The final version of Standards of Care 8 included the following statement: “We recommend health care systems should provide medically necessary gender-affirming health care for transgender and gender diverse people.” In total, the document used the phrase “medically necessary” 23 times.
In an email exchange debating the exact wording of the statement, one member explicitly referred to such language as a “tool for our attorneys to use in defending access to care.” The individual continued: “I have long wanted this (and many of our other policy statements) to become part of the [Standards of Care] because that gives them greater force.”
Emails appear to indicate that WPATH went so far as to send the Standards of Care for legal review before publication, to ensure the wording would not hinder trans advocacy groups challenging state bans.
Walter Bouman, a member of the Standards of Care committee who co-led the Working Group on Non-binary Genders, voiced his concerns about subjecting the guidelines to legal scrutiny in an email to other WPATH leaders, noting that no other respected clinical guidelines undergo a legal review. “The SOC8 are clinical guidelines, based on clinical consensus and the latest evidence based medicine; I don’t recall the Endocrine Guidelines going through legal reviews before publication,” he wrote in August 2021.
But Jamison Green, a former WPATH president, argued a legal review was essential in light of the U.S. legal landscape. “We should at least be aware of any conflicts in that area, even if the [Standards of Care] content doesn’t change to accommodate it,” he noted. “Because we will have to argue it in court at some point.”

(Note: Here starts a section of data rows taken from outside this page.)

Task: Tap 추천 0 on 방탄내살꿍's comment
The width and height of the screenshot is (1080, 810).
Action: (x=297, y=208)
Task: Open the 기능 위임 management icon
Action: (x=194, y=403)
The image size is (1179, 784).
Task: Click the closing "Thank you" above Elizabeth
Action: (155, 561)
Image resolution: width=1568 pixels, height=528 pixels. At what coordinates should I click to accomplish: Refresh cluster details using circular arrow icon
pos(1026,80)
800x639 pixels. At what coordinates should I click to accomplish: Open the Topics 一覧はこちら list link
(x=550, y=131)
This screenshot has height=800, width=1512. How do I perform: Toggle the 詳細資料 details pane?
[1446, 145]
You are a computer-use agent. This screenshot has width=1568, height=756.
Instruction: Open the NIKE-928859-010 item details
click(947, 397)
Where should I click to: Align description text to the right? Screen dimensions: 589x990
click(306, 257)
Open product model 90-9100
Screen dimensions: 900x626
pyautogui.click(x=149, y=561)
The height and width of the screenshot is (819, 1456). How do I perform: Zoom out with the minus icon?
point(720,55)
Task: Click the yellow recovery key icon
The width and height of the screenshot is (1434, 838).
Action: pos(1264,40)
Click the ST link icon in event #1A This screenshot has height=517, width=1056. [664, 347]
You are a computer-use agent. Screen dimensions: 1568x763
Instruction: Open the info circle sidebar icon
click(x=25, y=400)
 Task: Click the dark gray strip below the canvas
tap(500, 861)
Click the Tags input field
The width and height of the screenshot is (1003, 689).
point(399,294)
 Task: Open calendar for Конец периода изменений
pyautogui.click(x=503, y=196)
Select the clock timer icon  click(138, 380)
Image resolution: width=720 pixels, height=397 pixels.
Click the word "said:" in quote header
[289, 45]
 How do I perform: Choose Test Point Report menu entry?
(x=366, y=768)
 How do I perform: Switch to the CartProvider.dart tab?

JAMIE REED WENT PUBLIC with her concerns about the St. Louis gender clinic’s practices in February 2023, appalled at how quickly providers referred children for hormone prescriptions with irreversible effects. Today she heads the LGBT Courage Coalition, a group of whistleblowers and adults who identify as gay, trans, or bisexual and advocate for a national moratorium on transgender procedures for children and adolescents. Reed also is married to a woman who lived as a man for 13 years but recently announced plans to detransition.
The window into WPATH’s unsealed communications—which Reed described as validating and “absolutely frustrating”—revealed high-ranking WPATH officials responsible for crafting clinical guidelines shared her concerns, and acknowledged the science is far from settled.
“I think the legitimacy of this document has just been completely blown out of the water,” Reed argued. “If you are going to pull the age guidelines in a pediatric element at the 11th hour, because a trans government official tells you to, I just have zero confidence in any of the rest of the document. … It should not be being used in a general medical setting.”
Her coalition is gearing up for a Supreme Court decision in United States v. Skermetti, the legal challenge to Tennessee’s law protecting minors from transgender procedures. If the court sides with Tennessee , “that will leave us, then, in the United States with a pretty evenly split map,” Reed said, adding that makes public education campaigns like hers even more essential.
“This is not a red-blue issue. This does not mean Republicans coming after the glitter kids. This is actually a question of medical care and scientific evidence, and are we harming a vast number of children?”